[Saved entries]
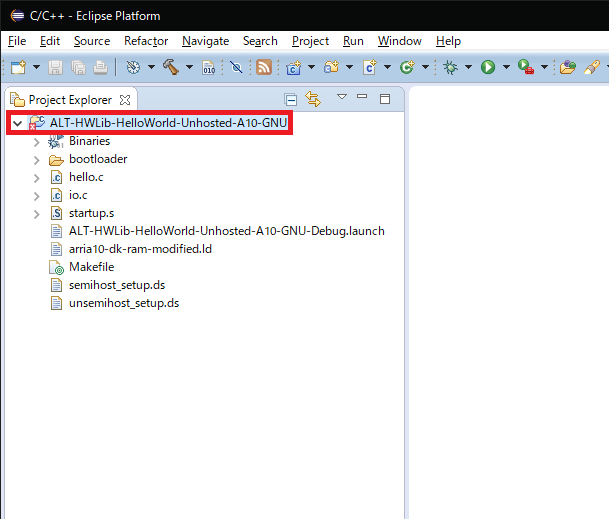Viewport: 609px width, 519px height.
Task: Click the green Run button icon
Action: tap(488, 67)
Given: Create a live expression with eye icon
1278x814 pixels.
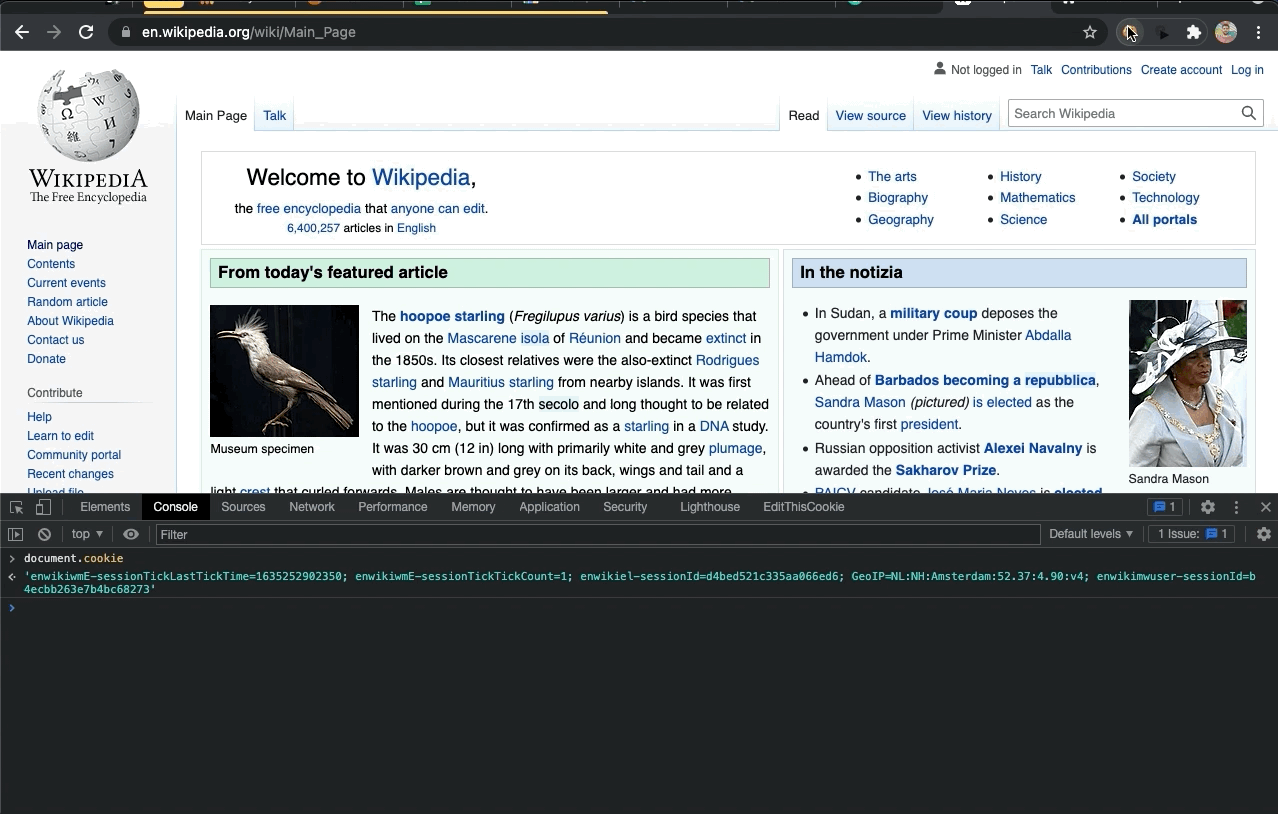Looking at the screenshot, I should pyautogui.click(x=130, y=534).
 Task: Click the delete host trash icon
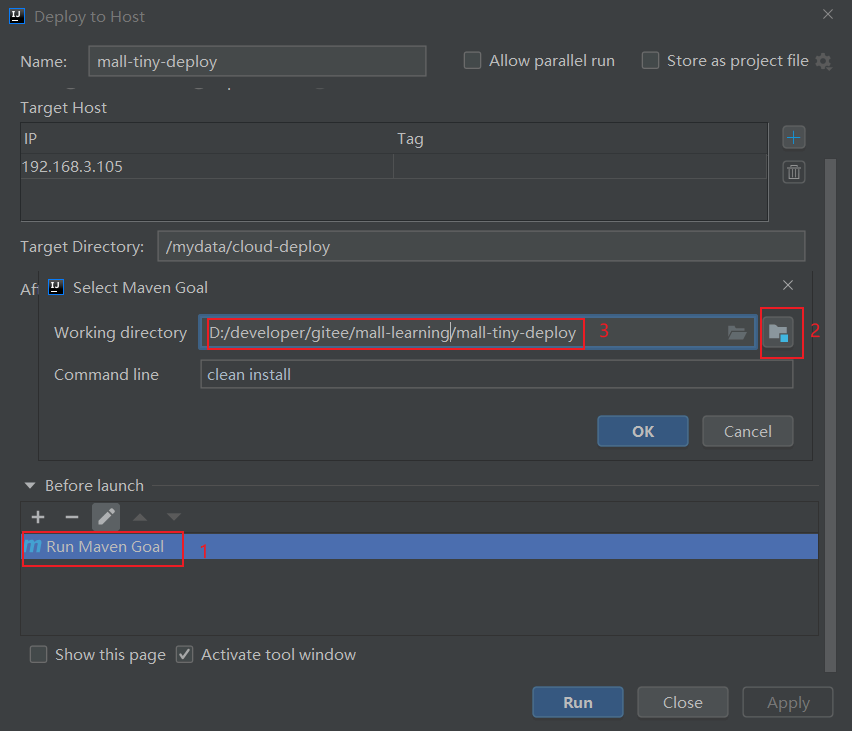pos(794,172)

:: Problem details ::
Look above for the line containing "Given: Create a live expression with eye icon", then retype it and each line after it to the end of the records, exactly and without pictures.

:: Problem solution ::
Given: Create a live expression with eye icon
1278x814 pixels.
Looking at the screenshot, I should pyautogui.click(x=130, y=534).
 Task: Click the delete host trash icon
pos(794,172)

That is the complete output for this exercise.